_ORDRE DE TRAVAIL 1_: Recopiez le passage de l'article sur la corruption à Bruxelles allant de « Lorsque des journalistes » jusqu'à « des institutions européennes. » inclus, en substituant « temporaire » à « éphémère ».
_ORDRE DE TRAVAIL 2_:
Répondez brièvement aux questions suivantes à partir de l'article sur la corruption à Bruxelles :
(a) Combien de doses de vaccins le contrat négocié par Ursula von der Leyen portait-il ?
(b) À quelle date le Qatargate est-il survenu ?
(c) Qui a saisi les sacs remplis de billets ?

_EXTRAIT DU DOCUMENT_:
"""

Bruxelles pourrie : 904 milliards d’euros de corruption par an et des SMS effacés à 35 milliards

Bruxelles pourrie : 904 milliards d’euros de corruption par an et des SMS effacés à 35 milliards

Les scandales qui révèlent l’opacité

Parmi les affaires les plus emblématiques, le Pfizergate illustre parfaitement le manque de transparence. Au cœur de la pandémie, Ursula von der Leyen, présidente de la Commission européenne, a négocié un contrat géant pour 1,8 milliard de doses de vaccins, d’une valeur d’environ 35 milliards d’euros. Ces négociations se sont déroulées de manière informelle, via des messages SMS, sans avocats ni enregistrements officiels.

Lorsque des journalistes et le médiateur européen ont réclamé l’accès à ces échanges, la Commission a déclaré qu’ils avaient été effacés, qualifiant ces messages de nature éphémère. Une telle opacité pour un montant aussi élevé choque, surtout quand des citoyens ordinaires sont tenus de conserver des justificatifs pour des sommes bien moindres. Ce scandale met en évidence un déficit de responsabilité au plus haut niveau des institutions européennes.

Un autre épisode marquant est le Qatargate, survenu en décembre 2022. La police belge a saisi des sacs remplis de billets chez Eva Kaili, alors vice-présidente du Parlement européen, et chez l’ancien eurodéputé Pier Antonio Panzeri. Les accusations portent sur des pots-de-vin provenant du Qatar, destinés à influencer les décisions parlementaires en faveur de ce pays, notamment concernant sa Coupe du monde et ses droits humains. Des centaines de milliers d’euros ont été confisqués, et Eva Kaili a même passé du temps en prison. Ce cas démontre comment l’argent peut acheter des faveurs politiques, transformant la démocratie en une transaction bon marché.

"""

_DONNÉES ENREGISTRÉES_:
"""

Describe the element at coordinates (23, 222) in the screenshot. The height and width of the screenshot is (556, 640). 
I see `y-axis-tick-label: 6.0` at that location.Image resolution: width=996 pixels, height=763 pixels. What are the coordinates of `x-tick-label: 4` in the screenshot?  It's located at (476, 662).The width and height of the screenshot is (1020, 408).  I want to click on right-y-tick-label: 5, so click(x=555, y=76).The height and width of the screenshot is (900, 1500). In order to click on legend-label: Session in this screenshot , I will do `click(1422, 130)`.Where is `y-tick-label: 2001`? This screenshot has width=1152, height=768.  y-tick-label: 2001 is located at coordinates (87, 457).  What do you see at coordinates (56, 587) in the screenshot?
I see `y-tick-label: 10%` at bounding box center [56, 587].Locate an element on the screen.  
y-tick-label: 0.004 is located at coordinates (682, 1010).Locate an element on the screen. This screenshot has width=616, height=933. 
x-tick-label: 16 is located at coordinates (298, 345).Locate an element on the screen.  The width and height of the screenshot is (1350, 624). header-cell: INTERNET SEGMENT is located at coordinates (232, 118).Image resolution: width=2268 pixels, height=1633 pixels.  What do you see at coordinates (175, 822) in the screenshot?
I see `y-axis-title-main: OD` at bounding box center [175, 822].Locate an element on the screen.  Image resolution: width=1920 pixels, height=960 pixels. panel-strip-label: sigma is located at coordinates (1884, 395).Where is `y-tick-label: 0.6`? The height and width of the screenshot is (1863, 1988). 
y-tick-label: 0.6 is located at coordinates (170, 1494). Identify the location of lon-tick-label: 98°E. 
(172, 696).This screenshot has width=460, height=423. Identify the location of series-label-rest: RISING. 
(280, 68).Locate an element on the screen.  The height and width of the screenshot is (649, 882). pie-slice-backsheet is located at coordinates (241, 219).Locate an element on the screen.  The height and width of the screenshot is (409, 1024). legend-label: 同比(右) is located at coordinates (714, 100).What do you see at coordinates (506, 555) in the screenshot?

"""

_RÉPONSE ATTENDUE 1_:
Lorsque des journalistes et le médiateur européen ont réclamé l’accès à ces échanges, la Commission a déclaré qu’ils avaient été effacés, qualifiant ces messages de nature temporaire. Une telle opacité pour un montant aussi élevé choque, surtout quand des citoyens ordinaires sont tenus de conserver des justificatifs pour des sommes bien moindres. Ce scandale met en évidence un déficit de responsabilité au plus haut niveau des institutions européennes.

_RÉPONSE ATTENDUE 2_:
(a) 1,8 milliard de doses.
(b) En décembre 2022.
(c) La police belge.